[Dataset records]
******************************
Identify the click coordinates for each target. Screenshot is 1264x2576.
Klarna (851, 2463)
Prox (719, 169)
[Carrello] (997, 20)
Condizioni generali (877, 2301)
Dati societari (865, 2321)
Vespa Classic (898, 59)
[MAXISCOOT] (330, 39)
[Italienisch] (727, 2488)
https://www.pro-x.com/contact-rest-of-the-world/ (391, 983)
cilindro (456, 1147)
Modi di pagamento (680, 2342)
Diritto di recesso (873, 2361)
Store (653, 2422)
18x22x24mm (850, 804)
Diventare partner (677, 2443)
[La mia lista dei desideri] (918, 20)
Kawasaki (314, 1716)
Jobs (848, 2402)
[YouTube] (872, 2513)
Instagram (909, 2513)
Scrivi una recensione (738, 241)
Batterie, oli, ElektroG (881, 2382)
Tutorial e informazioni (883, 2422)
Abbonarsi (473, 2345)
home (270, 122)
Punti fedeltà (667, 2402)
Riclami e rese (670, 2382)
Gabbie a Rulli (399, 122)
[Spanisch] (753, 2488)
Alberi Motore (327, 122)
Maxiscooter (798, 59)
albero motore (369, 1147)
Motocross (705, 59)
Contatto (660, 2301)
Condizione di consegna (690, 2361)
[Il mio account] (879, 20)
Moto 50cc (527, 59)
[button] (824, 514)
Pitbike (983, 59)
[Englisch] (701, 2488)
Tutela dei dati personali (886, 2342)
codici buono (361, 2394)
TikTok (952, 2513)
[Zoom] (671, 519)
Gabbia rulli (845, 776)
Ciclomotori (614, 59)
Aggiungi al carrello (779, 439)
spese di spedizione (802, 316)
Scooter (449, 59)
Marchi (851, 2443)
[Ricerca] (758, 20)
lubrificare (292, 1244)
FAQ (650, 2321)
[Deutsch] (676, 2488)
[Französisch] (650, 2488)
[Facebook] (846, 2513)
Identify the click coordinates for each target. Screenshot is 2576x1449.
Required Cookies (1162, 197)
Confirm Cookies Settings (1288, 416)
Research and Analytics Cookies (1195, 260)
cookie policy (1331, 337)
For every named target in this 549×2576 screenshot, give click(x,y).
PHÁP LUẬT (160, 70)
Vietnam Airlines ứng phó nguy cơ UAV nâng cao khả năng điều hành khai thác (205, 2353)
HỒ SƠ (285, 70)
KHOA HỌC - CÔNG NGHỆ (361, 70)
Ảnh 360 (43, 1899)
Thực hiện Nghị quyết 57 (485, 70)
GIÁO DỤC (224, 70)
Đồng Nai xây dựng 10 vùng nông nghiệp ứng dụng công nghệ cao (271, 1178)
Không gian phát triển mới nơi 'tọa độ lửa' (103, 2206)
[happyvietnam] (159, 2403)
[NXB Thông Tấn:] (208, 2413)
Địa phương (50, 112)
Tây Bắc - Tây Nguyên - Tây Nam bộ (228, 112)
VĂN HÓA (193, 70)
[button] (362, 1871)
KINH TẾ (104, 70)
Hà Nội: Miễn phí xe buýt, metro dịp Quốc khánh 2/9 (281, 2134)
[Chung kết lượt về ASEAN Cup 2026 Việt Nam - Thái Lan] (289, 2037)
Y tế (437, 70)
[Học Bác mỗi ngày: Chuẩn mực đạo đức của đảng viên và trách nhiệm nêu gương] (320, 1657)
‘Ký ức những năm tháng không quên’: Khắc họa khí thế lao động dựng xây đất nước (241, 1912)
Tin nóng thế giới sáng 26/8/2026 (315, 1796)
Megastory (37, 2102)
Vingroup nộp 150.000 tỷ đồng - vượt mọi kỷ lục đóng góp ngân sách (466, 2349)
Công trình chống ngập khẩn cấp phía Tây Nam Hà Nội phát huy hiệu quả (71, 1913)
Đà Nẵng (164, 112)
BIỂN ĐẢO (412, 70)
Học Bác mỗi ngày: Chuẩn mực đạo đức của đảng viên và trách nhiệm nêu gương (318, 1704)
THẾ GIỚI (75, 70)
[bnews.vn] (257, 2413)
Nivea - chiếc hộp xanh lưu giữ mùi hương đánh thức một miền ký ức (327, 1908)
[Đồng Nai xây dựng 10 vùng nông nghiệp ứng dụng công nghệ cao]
******************************
Copying word for word, give each line of the data above from the first one through the line containing "[MAXISCOOT] (330, 39)", and nothing else.

> [Exercise solution]
Identify the click coordinates for each target. Screenshot is 1264x2576.
Klarna (851, 2463)
Prox (719, 169)
[Carrello] (997, 20)
Condizioni generali (877, 2301)
Dati societari (865, 2321)
Vespa Classic (898, 59)
[MAXISCOOT] (330, 39)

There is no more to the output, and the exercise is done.